WHAT THIS TASK INVOLVES — Update the entries starting at the line that contains "coordinates (1230, 90)." and ending at the line that contains "star-icon: ☆ is" by changing "particular element" to "specific element", leaving everything else unchanged. Return only those lines.

STUDY MATERIAL —

□ □ □ □ □

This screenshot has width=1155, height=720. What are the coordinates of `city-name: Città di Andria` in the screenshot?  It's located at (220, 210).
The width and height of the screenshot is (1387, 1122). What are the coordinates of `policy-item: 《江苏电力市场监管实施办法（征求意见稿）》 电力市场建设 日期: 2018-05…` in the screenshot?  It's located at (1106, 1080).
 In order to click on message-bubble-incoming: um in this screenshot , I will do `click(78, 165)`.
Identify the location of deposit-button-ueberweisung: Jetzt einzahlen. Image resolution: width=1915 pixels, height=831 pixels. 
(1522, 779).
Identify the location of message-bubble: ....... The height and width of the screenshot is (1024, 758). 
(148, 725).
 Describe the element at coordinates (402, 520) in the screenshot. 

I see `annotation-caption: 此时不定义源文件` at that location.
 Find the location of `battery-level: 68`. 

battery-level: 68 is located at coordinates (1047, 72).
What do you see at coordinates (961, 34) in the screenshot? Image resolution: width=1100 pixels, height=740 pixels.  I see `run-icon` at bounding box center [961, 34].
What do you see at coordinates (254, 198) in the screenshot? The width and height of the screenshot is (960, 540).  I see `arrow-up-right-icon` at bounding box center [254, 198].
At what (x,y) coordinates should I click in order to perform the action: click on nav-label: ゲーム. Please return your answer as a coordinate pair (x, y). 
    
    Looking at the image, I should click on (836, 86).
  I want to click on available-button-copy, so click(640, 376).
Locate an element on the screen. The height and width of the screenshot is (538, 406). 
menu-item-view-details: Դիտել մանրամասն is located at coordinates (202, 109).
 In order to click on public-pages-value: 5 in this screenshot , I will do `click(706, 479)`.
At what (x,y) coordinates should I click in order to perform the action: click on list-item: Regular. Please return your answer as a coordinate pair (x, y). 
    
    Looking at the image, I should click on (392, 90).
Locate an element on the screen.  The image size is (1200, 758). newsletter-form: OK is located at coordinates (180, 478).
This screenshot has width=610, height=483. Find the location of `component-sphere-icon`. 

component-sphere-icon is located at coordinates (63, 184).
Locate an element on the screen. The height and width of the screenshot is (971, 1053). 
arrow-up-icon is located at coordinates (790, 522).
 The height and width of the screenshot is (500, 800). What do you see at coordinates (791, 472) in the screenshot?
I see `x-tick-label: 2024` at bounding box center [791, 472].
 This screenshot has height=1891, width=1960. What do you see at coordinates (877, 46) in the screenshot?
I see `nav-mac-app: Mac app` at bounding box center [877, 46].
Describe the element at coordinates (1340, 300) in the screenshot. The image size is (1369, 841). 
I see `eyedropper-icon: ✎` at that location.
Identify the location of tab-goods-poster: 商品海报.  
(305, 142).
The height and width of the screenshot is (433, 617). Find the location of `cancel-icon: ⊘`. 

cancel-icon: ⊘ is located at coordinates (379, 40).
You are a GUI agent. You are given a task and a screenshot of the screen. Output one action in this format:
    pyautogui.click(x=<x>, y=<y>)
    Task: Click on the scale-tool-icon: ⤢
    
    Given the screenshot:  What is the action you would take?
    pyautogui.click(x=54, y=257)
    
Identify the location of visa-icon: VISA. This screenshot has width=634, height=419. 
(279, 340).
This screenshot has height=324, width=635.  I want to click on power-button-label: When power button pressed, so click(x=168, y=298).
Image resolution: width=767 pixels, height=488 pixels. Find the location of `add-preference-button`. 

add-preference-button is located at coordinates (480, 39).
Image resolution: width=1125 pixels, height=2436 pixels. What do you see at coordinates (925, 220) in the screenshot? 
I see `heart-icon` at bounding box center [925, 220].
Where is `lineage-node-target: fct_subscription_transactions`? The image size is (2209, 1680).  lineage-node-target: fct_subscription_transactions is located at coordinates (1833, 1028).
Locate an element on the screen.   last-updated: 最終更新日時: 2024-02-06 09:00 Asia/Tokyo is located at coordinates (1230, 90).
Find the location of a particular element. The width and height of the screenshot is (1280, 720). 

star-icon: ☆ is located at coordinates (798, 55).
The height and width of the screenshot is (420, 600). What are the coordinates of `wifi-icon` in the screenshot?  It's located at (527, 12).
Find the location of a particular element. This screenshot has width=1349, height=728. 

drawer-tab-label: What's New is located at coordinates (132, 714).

□ □ □ □ □

SOLUTION TO THIS TASK —
Locate an element on the screen.   last-updated: 最終更新日時: 2024-02-06 09:00 Asia/Tokyo is located at coordinates (1230, 90).
Find the location of a specific element. The width and height of the screenshot is (1280, 720). 

star-icon: ☆ is located at coordinates (798, 55).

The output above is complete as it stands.